Each line in the material below, starting at the one that contains "Screen dimensions: 1021x615" and ending at the one that contains "This screenshot has height=901, width=1000.", should be repeated exactly; the pictures should not.

--- DATA Enclosed Below ---

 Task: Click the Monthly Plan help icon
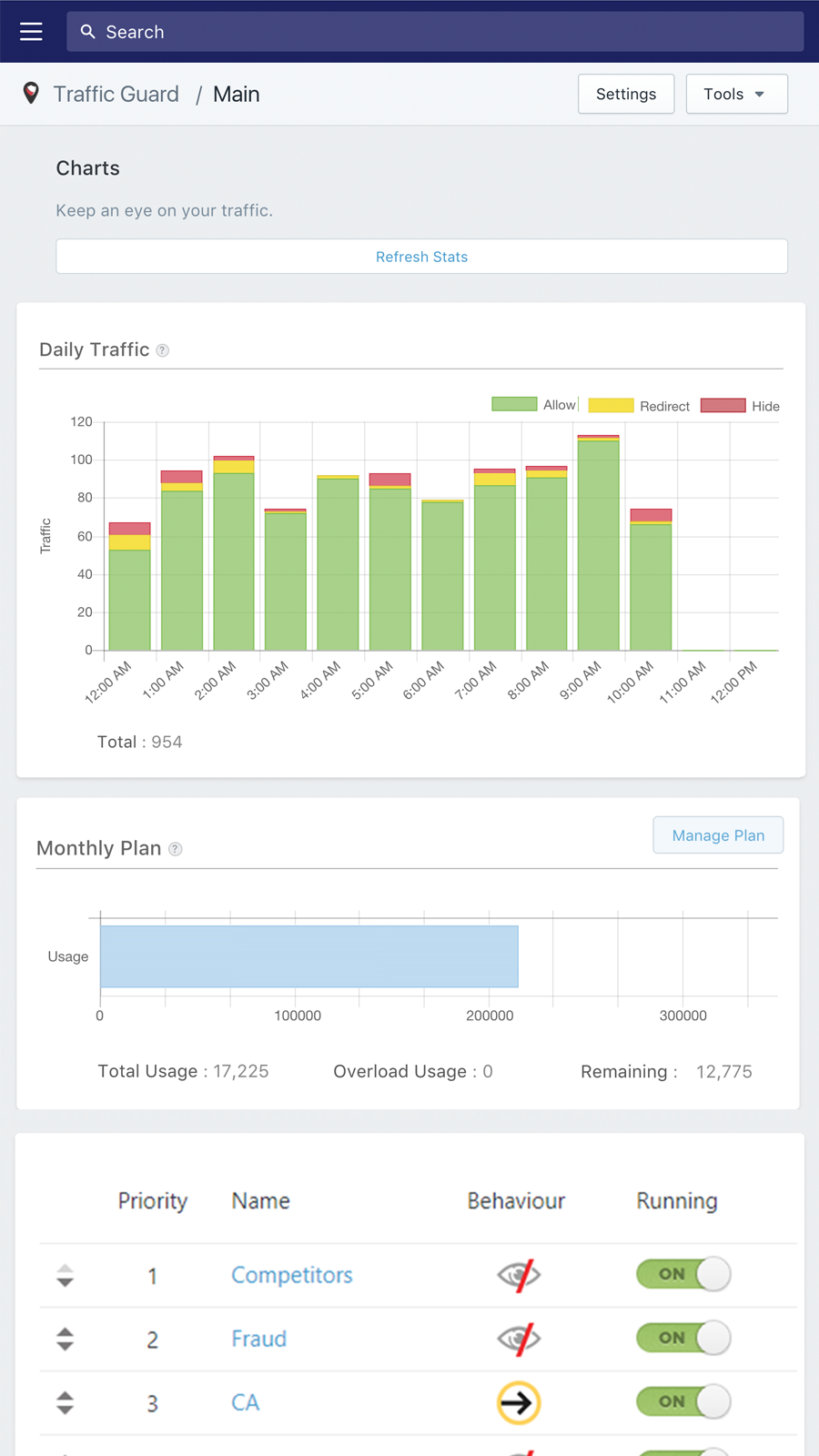click(x=176, y=849)
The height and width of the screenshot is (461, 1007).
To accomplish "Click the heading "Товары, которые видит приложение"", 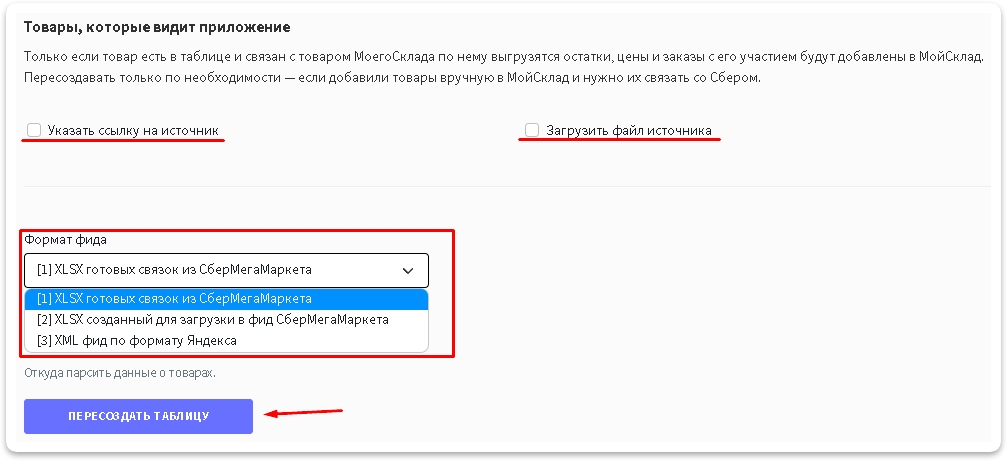I will pyautogui.click(x=157, y=28).
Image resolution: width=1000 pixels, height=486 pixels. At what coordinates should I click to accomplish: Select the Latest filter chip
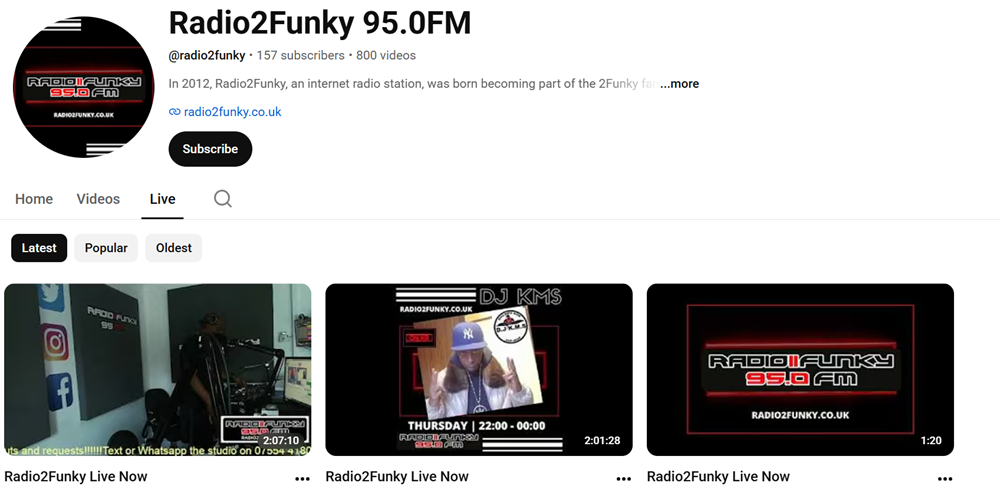[39, 248]
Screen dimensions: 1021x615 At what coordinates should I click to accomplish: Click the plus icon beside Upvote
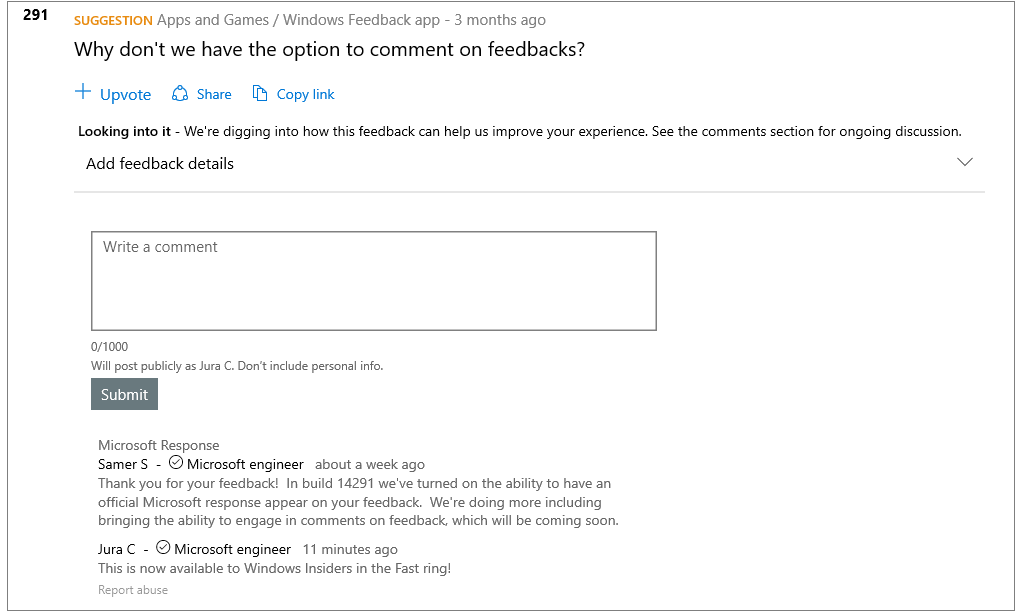click(x=83, y=92)
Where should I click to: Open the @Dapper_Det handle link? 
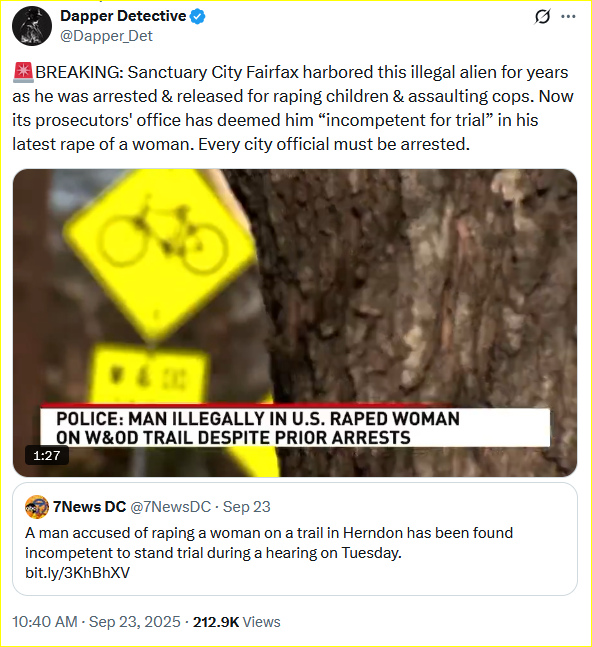[106, 36]
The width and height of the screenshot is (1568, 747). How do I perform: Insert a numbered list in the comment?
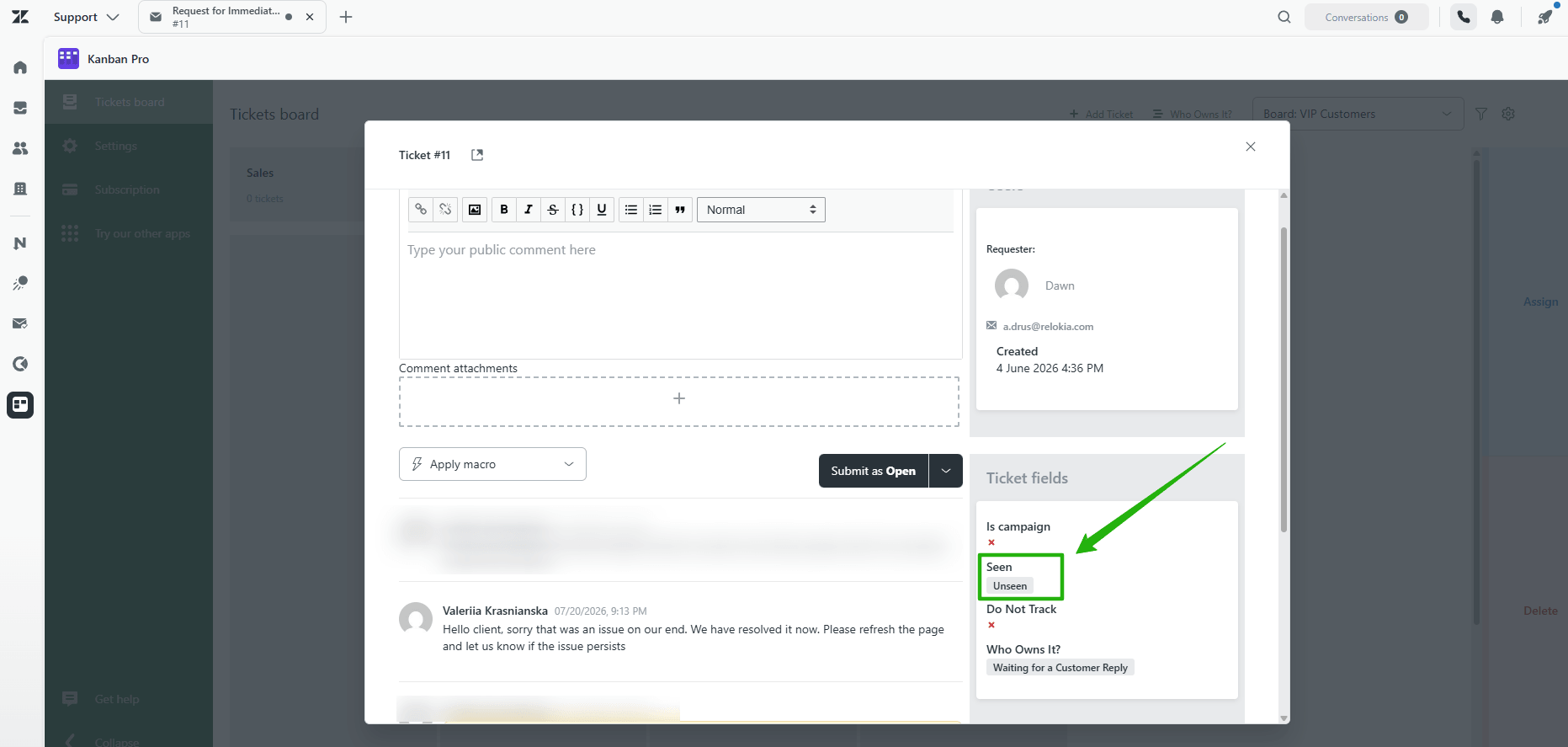pyautogui.click(x=656, y=210)

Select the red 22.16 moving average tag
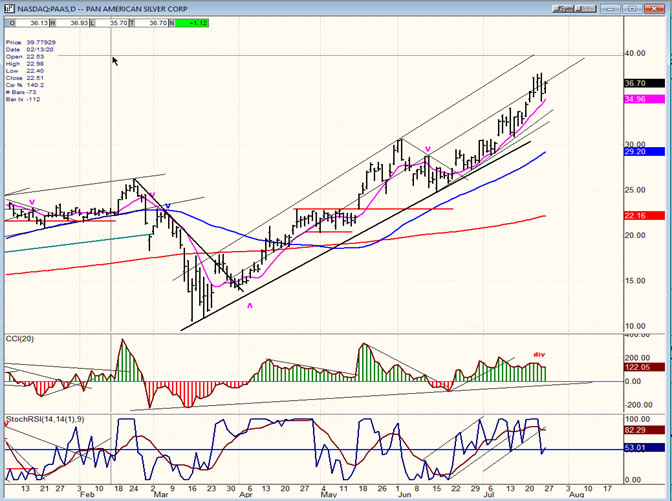pos(650,215)
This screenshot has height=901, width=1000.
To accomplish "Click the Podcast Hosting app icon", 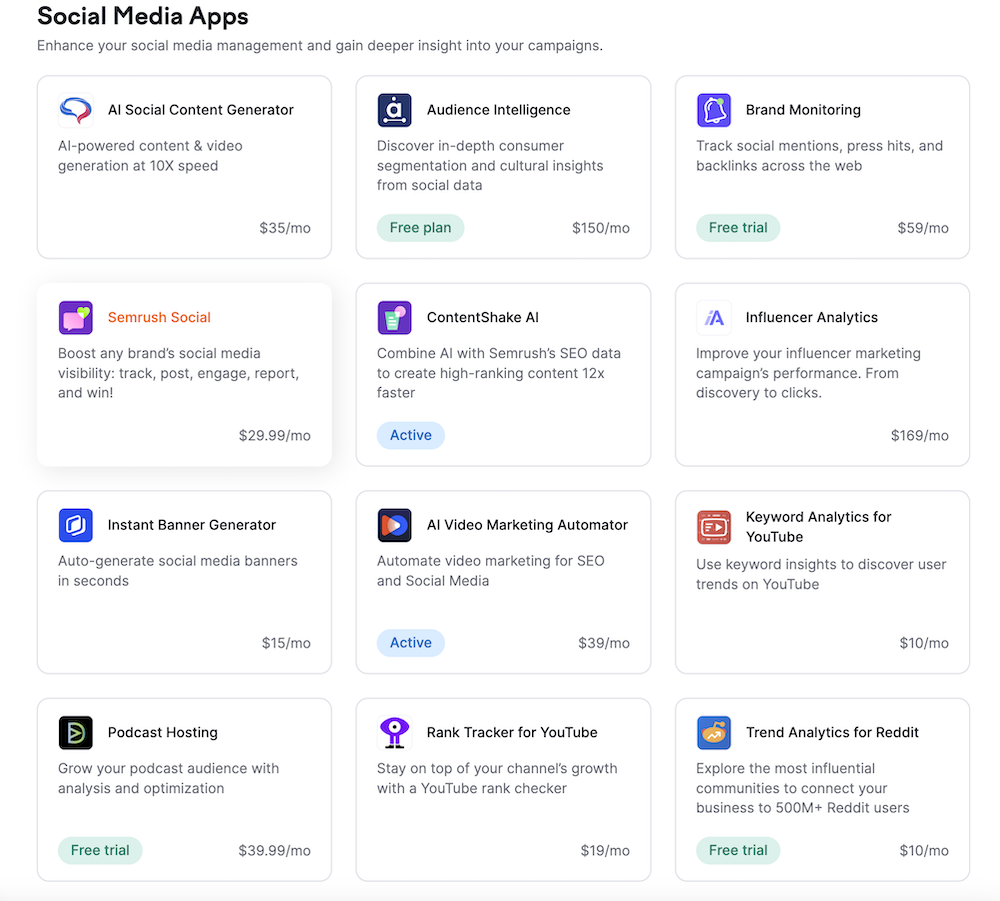I will click(75, 732).
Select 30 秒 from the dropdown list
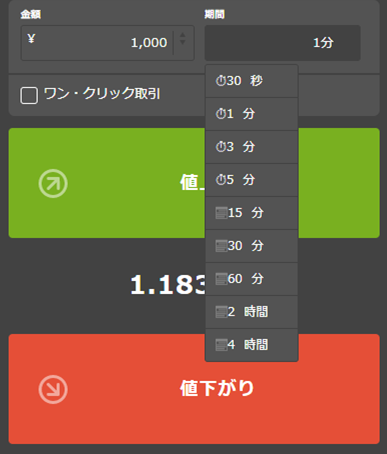 [251, 81]
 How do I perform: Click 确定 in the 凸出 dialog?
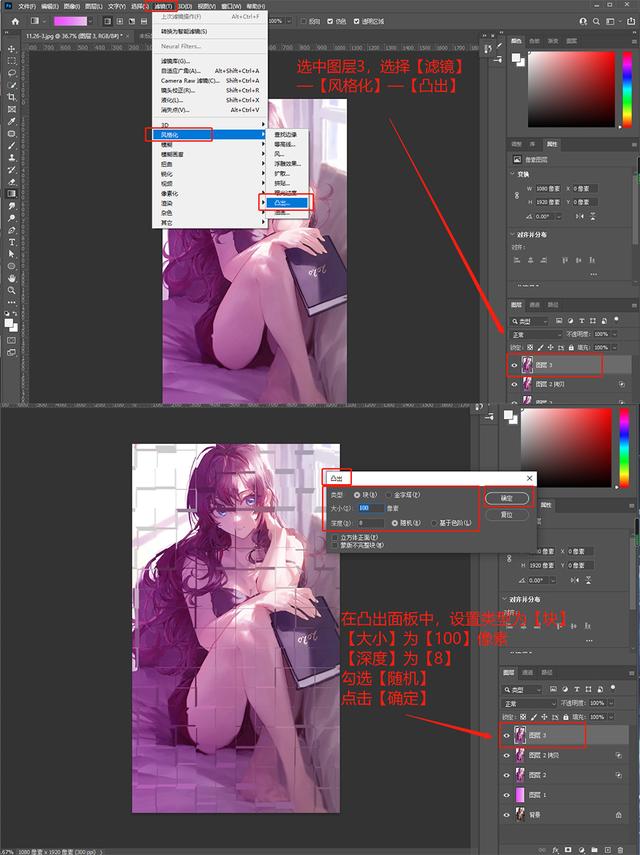(x=506, y=497)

--- End of Enclosed DATA ---

RESULT FOR THIS EXERCISE —
Screen dimensions: 1021x615 At what coordinates should I click to accomplish: Click the plus icon beside Upvote
click(x=83, y=92)
Where should I click to: Open the @Dapper_Det handle link? 
[106, 36]
The width and height of the screenshot is (1568, 747). How do I perform: Insert a numbered list in the comment?
pyautogui.click(x=656, y=210)

Select the red 22.16 moving average tag
pos(650,215)
This screenshot has height=901, width=1000.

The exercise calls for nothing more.